完美的检测,失败的控制:语言模型中“认知”与“引导”的几何差异

Abstract: A central aspiration of mechanistic interpretability is controllability: if we know where a behavior is represented in a model’s activations, we should be able to modify it. This rests on a hidden premise — that the direction which detects a behavior and the direction which controls it are the same, or close.

摘要: 机械可解释性(mechanistic interpretability)的一个核心愿景是可控性:如果我们知道某种行为在模型的激活状态中是如何表示的,我们理应能够对其进行修改。这一愿景基于一个隐含的前提——即检测某种行为的方向与控制该行为的方向是相同或相近的。
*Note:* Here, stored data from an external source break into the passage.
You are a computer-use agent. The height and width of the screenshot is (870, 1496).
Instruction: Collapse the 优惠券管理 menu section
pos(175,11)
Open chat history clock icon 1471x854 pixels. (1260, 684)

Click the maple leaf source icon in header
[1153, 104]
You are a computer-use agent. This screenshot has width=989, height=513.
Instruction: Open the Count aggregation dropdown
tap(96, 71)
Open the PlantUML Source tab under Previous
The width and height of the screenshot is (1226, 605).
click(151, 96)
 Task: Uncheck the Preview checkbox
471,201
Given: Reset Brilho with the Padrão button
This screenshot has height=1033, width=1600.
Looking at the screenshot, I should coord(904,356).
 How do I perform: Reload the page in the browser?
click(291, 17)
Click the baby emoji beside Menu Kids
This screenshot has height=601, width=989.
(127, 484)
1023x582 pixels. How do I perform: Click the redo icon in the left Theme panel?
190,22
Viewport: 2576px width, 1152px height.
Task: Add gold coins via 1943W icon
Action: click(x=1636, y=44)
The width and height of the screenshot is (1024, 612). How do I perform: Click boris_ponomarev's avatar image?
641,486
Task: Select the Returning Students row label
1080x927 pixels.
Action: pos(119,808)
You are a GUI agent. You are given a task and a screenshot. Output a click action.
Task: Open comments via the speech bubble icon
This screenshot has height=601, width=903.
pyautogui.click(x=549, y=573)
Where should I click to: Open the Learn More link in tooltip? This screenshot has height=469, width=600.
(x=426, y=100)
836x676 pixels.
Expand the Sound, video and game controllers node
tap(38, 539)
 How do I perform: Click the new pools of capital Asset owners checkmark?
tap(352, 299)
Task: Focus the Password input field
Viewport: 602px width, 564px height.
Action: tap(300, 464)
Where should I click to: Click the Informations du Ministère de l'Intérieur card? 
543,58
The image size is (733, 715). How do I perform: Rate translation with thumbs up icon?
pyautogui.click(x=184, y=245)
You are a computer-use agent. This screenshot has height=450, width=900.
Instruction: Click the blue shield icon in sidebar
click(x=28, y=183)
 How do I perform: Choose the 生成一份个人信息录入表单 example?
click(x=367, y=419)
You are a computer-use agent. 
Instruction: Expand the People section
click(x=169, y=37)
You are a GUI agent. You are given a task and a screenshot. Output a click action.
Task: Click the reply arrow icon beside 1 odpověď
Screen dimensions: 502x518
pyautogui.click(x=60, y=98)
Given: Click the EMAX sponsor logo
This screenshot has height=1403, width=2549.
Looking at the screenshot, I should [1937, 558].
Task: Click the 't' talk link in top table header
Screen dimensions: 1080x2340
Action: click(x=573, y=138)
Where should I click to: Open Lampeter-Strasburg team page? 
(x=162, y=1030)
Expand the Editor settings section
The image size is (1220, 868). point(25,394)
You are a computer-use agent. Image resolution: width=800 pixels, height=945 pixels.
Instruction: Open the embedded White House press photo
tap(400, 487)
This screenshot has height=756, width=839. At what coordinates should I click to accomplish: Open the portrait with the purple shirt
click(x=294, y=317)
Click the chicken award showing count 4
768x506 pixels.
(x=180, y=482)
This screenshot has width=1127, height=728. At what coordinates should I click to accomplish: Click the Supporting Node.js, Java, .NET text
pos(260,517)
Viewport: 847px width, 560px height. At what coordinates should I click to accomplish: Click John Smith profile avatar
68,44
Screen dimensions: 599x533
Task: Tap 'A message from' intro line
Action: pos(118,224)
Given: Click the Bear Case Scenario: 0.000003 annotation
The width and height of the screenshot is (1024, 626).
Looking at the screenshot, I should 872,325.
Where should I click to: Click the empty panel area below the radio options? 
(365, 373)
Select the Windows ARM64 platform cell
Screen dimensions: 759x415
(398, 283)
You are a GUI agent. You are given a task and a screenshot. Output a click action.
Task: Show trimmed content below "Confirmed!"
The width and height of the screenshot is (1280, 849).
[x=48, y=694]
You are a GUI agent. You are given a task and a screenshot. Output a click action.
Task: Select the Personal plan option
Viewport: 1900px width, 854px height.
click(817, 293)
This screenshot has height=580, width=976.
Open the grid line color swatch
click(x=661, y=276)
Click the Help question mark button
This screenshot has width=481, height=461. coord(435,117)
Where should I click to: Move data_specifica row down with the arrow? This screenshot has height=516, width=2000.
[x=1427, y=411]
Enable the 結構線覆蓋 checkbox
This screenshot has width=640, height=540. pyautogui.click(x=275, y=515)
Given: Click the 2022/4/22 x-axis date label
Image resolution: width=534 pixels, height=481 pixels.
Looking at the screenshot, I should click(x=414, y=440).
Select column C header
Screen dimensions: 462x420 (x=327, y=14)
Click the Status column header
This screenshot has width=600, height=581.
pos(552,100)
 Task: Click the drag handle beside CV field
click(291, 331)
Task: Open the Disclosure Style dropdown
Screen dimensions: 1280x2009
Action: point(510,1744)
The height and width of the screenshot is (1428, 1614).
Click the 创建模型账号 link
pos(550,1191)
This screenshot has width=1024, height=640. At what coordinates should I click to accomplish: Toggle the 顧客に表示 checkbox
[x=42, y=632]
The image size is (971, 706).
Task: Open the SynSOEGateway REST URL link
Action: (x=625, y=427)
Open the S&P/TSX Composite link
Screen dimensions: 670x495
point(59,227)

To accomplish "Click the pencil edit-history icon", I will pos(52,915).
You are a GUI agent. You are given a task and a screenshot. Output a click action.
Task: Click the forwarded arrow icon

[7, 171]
We test this geometrically: what is the angle between the direction that best detects a behavior and the one that best causes it? If detection implies control the cosine is near 1; otherwise it quantifies a detection-intervention gap. On Gemma 2-2B-it, output format (clean JSON vs markdown fencing) collapses both roles onto one axis.

我们从几何角度对此进行了测试:检测某种行为的最佳方向与诱导该行为的最佳方向之间夹角是多少?如果“检测”意味着“控制”,那么它们的余弦值应接近 1;否则,该值则量化了“检测-干预”之间的鸿沟。在 Gemma 2-2B-it 模型上,输出格式(纯 JSON 与 Markdown 格式)将这两个角色合并到了同一个轴上。

Hallucination does not: the model detects fake entities with perfect linear separability (AUC = 1.000 from layer 5), yet that direction sits at cos = 0.12 (about 83 degrees) from the direction producing a refusal — a small, reproducible alignment, far from the cos = 1 that “detection is control” would require. A detector built from activations, with no chosen tokens, likewise fails to align (cos = -0.06).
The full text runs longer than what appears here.